Keith Richards wrote what I think is the most entertaining of all rock memoirs; his Life is spelled out in a way, in such detail, that you could be forgiven for thinking that he made most of it up. Given what is detailed within the pages, it’s an easy assumption to make that it’s significantly unlikely that he’d remember much of what happened in the late 60s and early 70s. Bruce Springsteen’s memoir, Born to Run, is a different beast – an insightful piece of writing which reveals much about the man, perhaps at times too much; at others, not enough.
The real insight comes from how he describes both his motivations for, and his continuing devotion to touring and live shows. He’s a man at his best when he’s performing, and a life spent doing it renders a significant void in its absence; nature abhors a vacuum, so when the gap appears, it is filled with self-doubt, bleak notions and sadness. Darkness on the Edge of Town, indeed. That could have perhaps been a more apt title for this memoir, given Springsteen’s long battles with depression, stemming from a troubled childhood and mostly absent father. On sex, he’s restrained. Nobody’s going to think that one of the biggest names in rock was a saint in the 1980s, and as Bruce succinctly puts it, ‘Wilt Chamberlain would not have to start looking over his shoulder any time soon but at the beginning of the USA tour I decided to…see. So… I saw.’

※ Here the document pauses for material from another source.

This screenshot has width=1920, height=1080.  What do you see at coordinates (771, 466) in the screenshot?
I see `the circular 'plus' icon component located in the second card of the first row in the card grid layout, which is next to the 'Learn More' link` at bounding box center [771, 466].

The man has a turn of phrase. But we all knew that.
There’s insight given to the way his albums are mapped out, thematically. How Greetings From Asbury Park and The Wild, The Innocent and the E-Street Shuffle covered certain terrain; the genesis of the song ‘Born to Run’, and what brought about the album Born to Run, which then propelled him from being ‘the new Dylan’ to a creature in his own right. It’s interesting to read about what would then motivate the likes of Nebraska, and The River, and how the wildly popular and unmistakably mainstream Born in the USA was recorded as the B-side to Nebraska, when the two records could not be more thematically and stylistically different.
It’s also reassuring to see what appears to be his relative indifference to his own back catalogue. His early works get a lot of coverage. The volume and impact of his live shows, too. But his double album release of 1992 (Human Touch and Lucky Town) barely register; the latter is not even name-checked. Devils and Dust gets some lip service, and Working on a Dream is mentioned more in relation to the tour he and the band undertook to support it, rather than the contents of the record itself. Which makes sense, given that they’re just not very good albums. Everybody’s got chinks in their armour; thankfully he rebounded with Wrecking Ball.
Also, not for nothing, but the book needed a bit of an edit and fact check. Just one of many blurred moments from history has Springsteen saying that Jonathan Demme approached him to write a song for Philadelphia in 1994, when the film (and with it, the song) came out in 1993. Small detail, but given its apparent significance in his life (the trophy itself was a major milestone in his dynamic with his father; countering this is a passage later in the book where he says all gold records and trophies are out of view for his children in their family home), you’d think that it’d have been proof-read.
You don’t buy a record for the quality of the liner notes, nor would you expect a great author to be a world class musician. Born to Run, as a book, is a must have for the fans, and shows some, if not the full gamut of what makes the man on stage tick.